HEAD first with PHP Streams

PHP has a built-in function called get_headers that will return the response headers. But it has some downsides, like requesting the whole response (and not only the HEAD) and it’s hard to control behaviour for redirects.

On Stackoverflow some users are asking from time to time how the status of a remote file (existing or not) can be done with a HEAD request instead of GET which actually downloads the file in question. Often the answer is involving cUrl which is indeed a great HTTP library.

But let’s not forget that PHP itself already offers a great way to solve the problem: The HTTP Stream wrapper. It’s good to learn more about it, often the key lies in the HTTP context options.

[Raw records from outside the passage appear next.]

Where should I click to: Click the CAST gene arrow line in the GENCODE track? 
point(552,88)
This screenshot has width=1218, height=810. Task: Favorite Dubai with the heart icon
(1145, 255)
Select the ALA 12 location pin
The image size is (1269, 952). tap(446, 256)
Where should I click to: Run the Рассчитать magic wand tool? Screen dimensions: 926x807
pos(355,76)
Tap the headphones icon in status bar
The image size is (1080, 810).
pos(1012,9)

Let’s start with a simple example that shows it in action:

HTTP Status Code via HEAD Request

A first simple example: A HEAD request to an URL, not following redirects and obtaining the status code (Demo):

$url = 'http://example.com/';
$code = FALSE;

$options['http'] = array(
    'method' => "HEAD", 
    'follow_location' => 0
);

$context = stream_context_create($options);

$body = file_get_contents($url, NULL, $context);

if (!empty($http_response_header))
{
    sscanf($http_response_header[0], 'HTTP/%*d.%*d %d', $code);
}

echo $code;

The example is making use of the HTTP context options to specify the method of the request ('method' => "HEAD") and that redirects should not be followed ('follow_location' => 0).

The context is then used with file_get_contents, passed as the third parameter. If successful, file_get_contents returns a zero-length string. On error it will return FALSE. The return value is assigned to $body.

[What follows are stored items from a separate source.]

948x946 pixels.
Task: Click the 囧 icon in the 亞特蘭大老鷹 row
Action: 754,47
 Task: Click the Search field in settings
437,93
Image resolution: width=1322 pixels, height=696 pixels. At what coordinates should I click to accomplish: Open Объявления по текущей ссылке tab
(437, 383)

To obtain the HTTP Status-Line – which contains the HTTP Status Code – a special PHP array variable is used: $http_response_header. It contains all response headers of which each entry contains a header. The first entry (0) is the HTTP Status Line.

The status code is taken out of that line and assigned to $code. Easy.

Before continuing with the next example, let’s look into two things more specifically: file_get_contents and $http_response_header.

file_get_contents in HTTP Mode

file_get_contents returns FALSE on error (and gives a warning). With HTTP requests, an error is any status code not within the 2xx and 3xx classes (that are existing files and redirects). So if you request a file that returns a 404 code, it would give a warning and return FALSE.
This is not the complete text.